“Masterpieces teach you how to read them, and Underworld is no exception…” -Greg Burkman for The Seattle Times
Rarely does a back-cover blurb make you stop and think, but as I was reaching the halfway point of Don DeLillo's masterpiece (one of several) Underworld, this one caught my attention. It's a very true sentiment. A masterpiece should make you a better reader, and probably a better human, by pulling you up to its expectation of what its reader should be. And in this, Underworld is truly no exception, as my own history with it shows. I've enjoyed DeLillo's writings for a long time. I began with his novel of postmodern disaffection White Noise and moved on to the emotional experimentation of The Body Artist and I was hooked. But as I started Underworld ten years ago, I was still young, and I did not yet possess what the book needed me to possess. I lasted all of a hundred pages before realizing I wasn't sufficiently entrenched to prevent being pulled away by other things. Years later I bought a hardback copy of the 800+ page book, certain that what was inside it was going to be important to me, but after another half-hearted attempt at a time when I was between other interests, I drifted away again.
I started the book again recently, and by page two it was a completely different experience. Something connected, and as I reached the halfway point and saw the blurb about how to read a masterpiece, the difference between now and then became clear. In the intervening years, my focused interests in various periods and cultures of the past hundred years had become a full-blown intellectual obsession with the 20th century in general, and the American 20th century in particular. For my relationship to this book, that fact made all the difference, as Underworld is an odyssey into the heart of that very idea, an investigation of what DeLillo refers to in the book as "the curious neuron web of lonely-chrome America."

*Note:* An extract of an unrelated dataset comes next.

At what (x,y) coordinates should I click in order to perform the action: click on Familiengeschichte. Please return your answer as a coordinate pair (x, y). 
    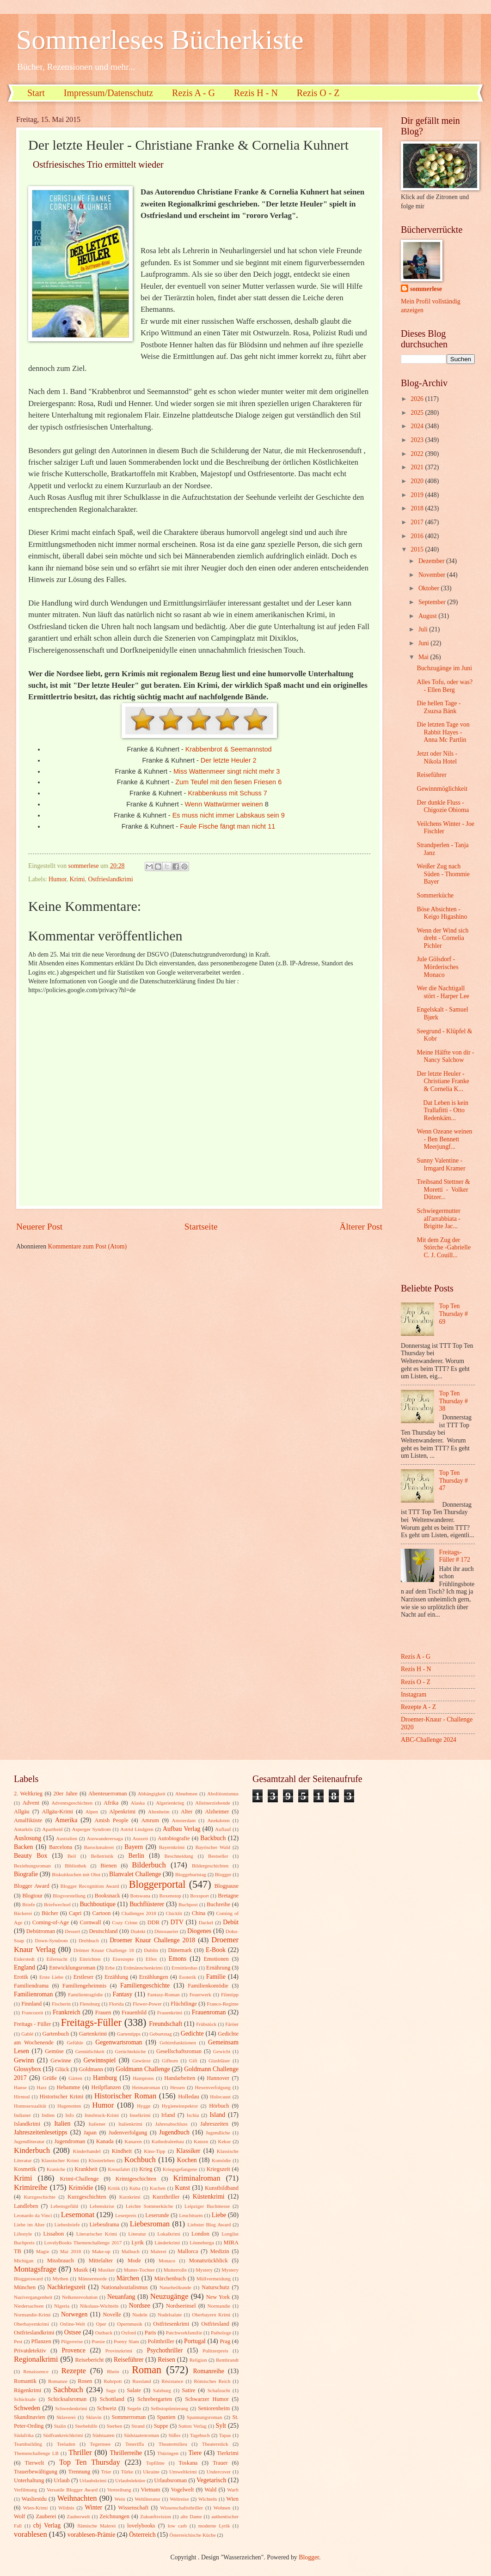
    Looking at the image, I should click on (145, 1985).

The story begins in 1951 as the Dodgers and the Giants (both still New York teams at the time) are playing for the pennant. Baseball fans may remember this game as the origin of the "Shot Heard 'Round the World" as Bobby Thomson sent a home run into the stands in the ninth inning to seal the pennant for the Giants. The book follows the home run ball as it ends up in the hands of a young boy who skipped school to see the game and then proceeds to change owners throughout the last half of the 20th century as various owner's fortunes rise and fall. As one might expect, the story is not really about the ball, it is about the people. The ball exists as its own part of the story, but the conceit of the ball is that it provides access to dozens of different narratives and perspectives on America from 1951 to the mid-1990's.

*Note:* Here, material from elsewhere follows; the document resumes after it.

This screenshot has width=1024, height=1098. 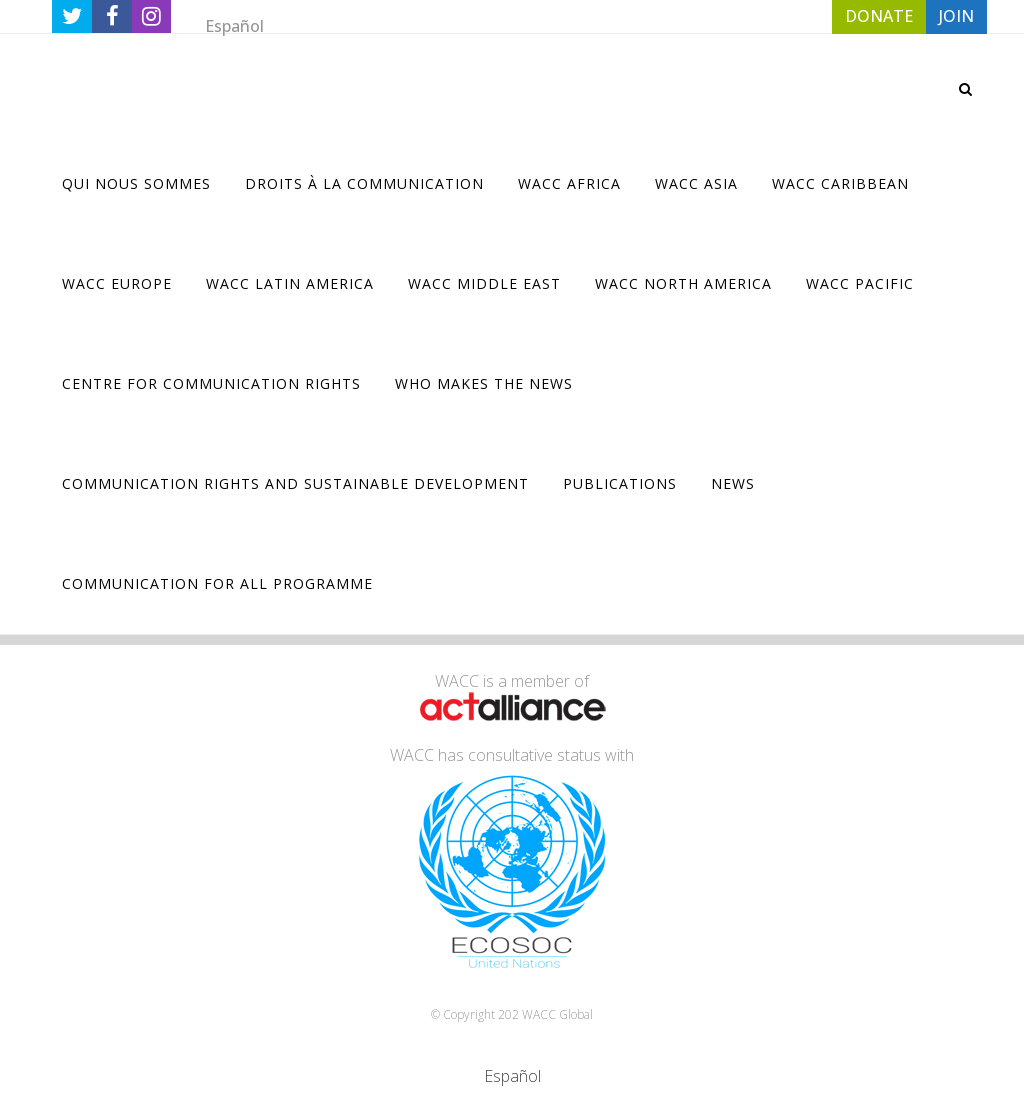 I want to click on WACC Global, so click(x=557, y=1014).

Another significant strand of the story begins on the very same day as the game-winning swing, as the Russians successfully detonate an atomic bomb, which sets in motion the nuclear tension that runs through the rest of the century as well as the rest of the novel. It's that atomic fear that acts as a poetic parallel to the various stresses and the sense of unease that permeate the story, which is broken up into several large sections, each of which could probably have functioned as admirable novellas in its own right. As the cast of characters that ripple out from that home run take their places in the narrative sweep, one begins to see how each perspective is masterfully placed to fill in a piece of the story as well as a piece of the history. Waste management engineer Nick Shay, with his murky past and strange connection to artist Klara Sax, shows us how the guilts and fears that we try to bury never stay that way for long. Chess teacher Albert Bronzini, elderly nun Sister Edgar, and 16-year-old graffiti artist Moonman157 are all pushed and pulled in various directions as the century tosses them about like a rock polisher. Historical figures show up in the book as often as DeLillo's own creations. It's a risky endeavor, but he pulls it off, and his versions of personalities like Jackie Gleason, Frank Sinatra, Lenny Bruce, and J. Edgar Hoover never seem obtrusive or distracting. He plays them as they are, just more bits of the story of America.

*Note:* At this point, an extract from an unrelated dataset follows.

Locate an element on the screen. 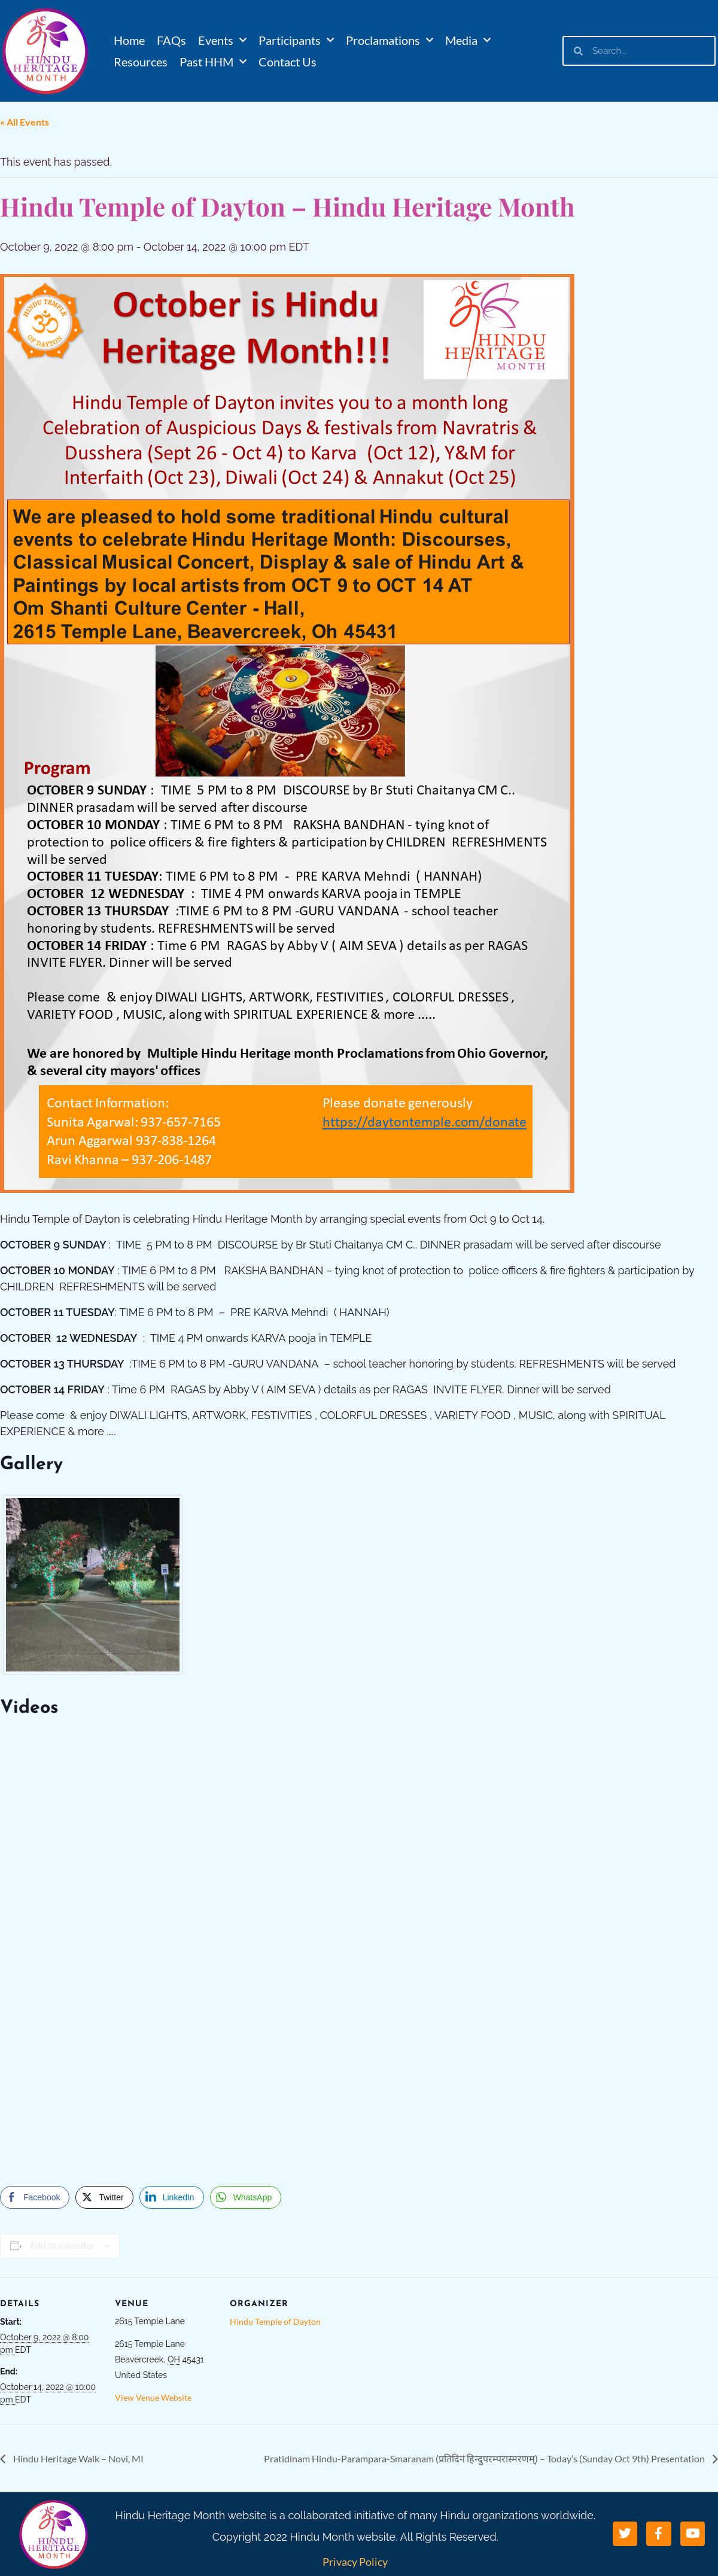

The idea of the Great American Novel is that of a piece of literature that excels in its craft while simultaneously providing an accurate representation of the zeitgeist with which it is concerned. With those parameters in mind, I see no reason not to at least consider Underworld as a candidate for the label. The writing is outstanding, with the author's signature dialogue fragments and hitches in character speech firmly in place, but it's the way that the story knits together from the macro to the micro into a panoramic view of forty-some years of American life that really shows DeLillo's mastery of the form. The novel reads true, even as fiction, as it portrays Cold War America as both consistent and invisibly dangerous, just like uranium-235, or for that matter, Coca-Cola.